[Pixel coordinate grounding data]
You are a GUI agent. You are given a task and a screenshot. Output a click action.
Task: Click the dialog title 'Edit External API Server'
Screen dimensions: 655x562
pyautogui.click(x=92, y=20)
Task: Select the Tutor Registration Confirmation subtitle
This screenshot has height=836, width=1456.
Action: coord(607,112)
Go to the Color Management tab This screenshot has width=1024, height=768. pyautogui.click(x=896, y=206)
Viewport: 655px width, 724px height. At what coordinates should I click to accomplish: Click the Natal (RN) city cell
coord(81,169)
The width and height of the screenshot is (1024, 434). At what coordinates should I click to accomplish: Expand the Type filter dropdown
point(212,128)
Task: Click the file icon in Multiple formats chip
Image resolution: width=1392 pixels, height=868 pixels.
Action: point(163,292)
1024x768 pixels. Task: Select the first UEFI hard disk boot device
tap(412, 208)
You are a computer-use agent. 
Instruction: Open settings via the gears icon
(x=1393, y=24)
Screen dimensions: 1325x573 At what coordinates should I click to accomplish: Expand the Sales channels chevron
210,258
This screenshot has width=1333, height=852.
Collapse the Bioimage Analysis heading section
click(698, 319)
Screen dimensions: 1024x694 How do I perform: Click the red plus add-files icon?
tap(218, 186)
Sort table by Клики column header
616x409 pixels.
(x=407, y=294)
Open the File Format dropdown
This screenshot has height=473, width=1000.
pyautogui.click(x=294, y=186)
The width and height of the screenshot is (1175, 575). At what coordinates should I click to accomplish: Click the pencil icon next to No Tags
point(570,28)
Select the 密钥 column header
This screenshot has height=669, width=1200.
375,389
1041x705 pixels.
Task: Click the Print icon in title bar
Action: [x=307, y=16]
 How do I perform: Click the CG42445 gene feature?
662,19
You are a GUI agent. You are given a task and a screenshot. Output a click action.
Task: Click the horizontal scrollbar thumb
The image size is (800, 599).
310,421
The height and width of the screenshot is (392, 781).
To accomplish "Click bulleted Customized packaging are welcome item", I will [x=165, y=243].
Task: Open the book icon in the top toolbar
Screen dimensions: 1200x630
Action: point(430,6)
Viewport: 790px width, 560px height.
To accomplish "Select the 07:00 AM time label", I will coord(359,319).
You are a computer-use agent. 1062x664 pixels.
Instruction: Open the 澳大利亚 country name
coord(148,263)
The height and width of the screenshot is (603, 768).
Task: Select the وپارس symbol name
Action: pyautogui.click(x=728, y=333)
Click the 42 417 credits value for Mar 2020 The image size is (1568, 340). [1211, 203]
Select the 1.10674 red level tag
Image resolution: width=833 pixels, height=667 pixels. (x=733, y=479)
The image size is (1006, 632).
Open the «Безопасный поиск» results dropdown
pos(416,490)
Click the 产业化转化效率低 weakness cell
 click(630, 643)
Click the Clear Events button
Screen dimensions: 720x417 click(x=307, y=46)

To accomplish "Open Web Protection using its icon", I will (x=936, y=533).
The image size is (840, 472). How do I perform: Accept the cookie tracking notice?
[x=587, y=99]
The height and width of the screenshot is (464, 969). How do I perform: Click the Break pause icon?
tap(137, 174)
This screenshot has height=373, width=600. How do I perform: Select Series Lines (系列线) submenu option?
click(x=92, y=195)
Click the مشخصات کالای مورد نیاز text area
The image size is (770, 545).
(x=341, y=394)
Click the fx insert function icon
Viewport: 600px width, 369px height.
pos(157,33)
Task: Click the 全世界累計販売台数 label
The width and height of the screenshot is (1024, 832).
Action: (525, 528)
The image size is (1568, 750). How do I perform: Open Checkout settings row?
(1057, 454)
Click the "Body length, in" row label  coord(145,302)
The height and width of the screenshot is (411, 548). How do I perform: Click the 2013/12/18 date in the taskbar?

> [Exercise] Each record must be restated word for word, including the last line.

> [Response to this task]
You are a GUI agent. You are given a task and a screenshot. Output a click action.
Task: Click the dialog title 'Edit External API Server'
Screen dimensions: 655x562
pyautogui.click(x=92, y=20)
Task: Select the Tutor Registration Confirmation subtitle
This screenshot has height=836, width=1456.
Action: coord(607,112)
Go to the Color Management tab This screenshot has width=1024, height=768. pyautogui.click(x=896, y=206)
Viewport: 655px width, 724px height. At what coordinates should I click to accomplish: Click the Natal (RN) city cell
coord(81,169)
The width and height of the screenshot is (1024, 434). At what coordinates should I click to accomplish: Expand the Type filter dropdown
point(212,128)
Task: Click the file icon in Multiple formats chip
Image resolution: width=1392 pixels, height=868 pixels.
Action: point(163,292)
1024x768 pixels. Task: Select the first UEFI hard disk boot device
tap(412, 208)
You are a computer-use agent. 
Instruction: Open settings via the gears icon
(x=1393, y=24)
Screen dimensions: 1325x573 At what coordinates should I click to accomplish: Expand the Sales channels chevron
210,258
This screenshot has width=1333, height=852.
Collapse the Bioimage Analysis heading section
click(698, 319)
Screen dimensions: 1024x694 How do I perform: Click the red plus add-files icon?
tap(218, 186)
Sort table by Клики column header
616x409 pixels.
(x=407, y=294)
Open the File Format dropdown
This screenshot has height=473, width=1000.
pyautogui.click(x=294, y=186)
The width and height of the screenshot is (1175, 575). At what coordinates should I click to accomplish: Click the pencil icon next to No Tags
point(570,28)
Select the 密钥 column header
This screenshot has height=669, width=1200.
375,389
1041x705 pixels.
Task: Click the Print icon in title bar
Action: [x=307, y=16]
 How do I perform: Click the CG42445 gene feature?
662,19
You are a GUI agent. You are given a task and a screenshot. Output a click action.
Task: Click the horizontal scrollbar thumb
The image size is (800, 599).
310,421
The height and width of the screenshot is (392, 781).
To accomplish "Click bulleted Customized packaging are welcome item", I will [x=165, y=243].
Task: Open the book icon in the top toolbar
Screen dimensions: 1200x630
Action: point(430,6)
Viewport: 790px width, 560px height.
To accomplish "Select the 07:00 AM time label", I will coord(359,319).
You are a computer-use agent. 1062x664 pixels.
Instruction: Open the 澳大利亚 country name
coord(148,263)
The height and width of the screenshot is (603, 768).
Task: Select the وپارس symbol name
Action: pyautogui.click(x=728, y=333)
Click the 42 417 credits value for Mar 2020 The image size is (1568, 340). [1211, 203]
Select the 1.10674 red level tag
Image resolution: width=833 pixels, height=667 pixels. (x=733, y=479)
The image size is (1006, 632).
Open the «Безопасный поиск» results dropdown
pos(416,490)
Click the 产业化转化效率低 weakness cell
 click(630, 643)
Click the Clear Events button
Screen dimensions: 720x417 click(x=307, y=46)

To accomplish "Open Web Protection using its icon", I will (x=936, y=533).
The image size is (840, 472). How do I perform: Accept the cookie tracking notice?
[x=587, y=99]
The height and width of the screenshot is (464, 969). How do I perform: Click the Break pause icon?
tap(137, 174)
This screenshot has height=373, width=600. How do I perform: Select Series Lines (系列线) submenu option?
click(x=92, y=195)
Click the مشخصات کالای مورد نیاز text area
The image size is (770, 545).
(x=341, y=394)
Click the fx insert function icon
Viewport: 600px width, 369px height.
pos(157,33)
Task: Click the 全世界累計販売台数 label
The width and height of the screenshot is (1024, 832).
Action: (525, 528)
The image size is (1568, 750). How do I perform: Open Checkout settings row?
(1057, 454)
Click the "Body length, in" row label  coord(145,302)
The height and width of the screenshot is (411, 548). How do I perform: Click the 2013/12/18 date in the taskbar?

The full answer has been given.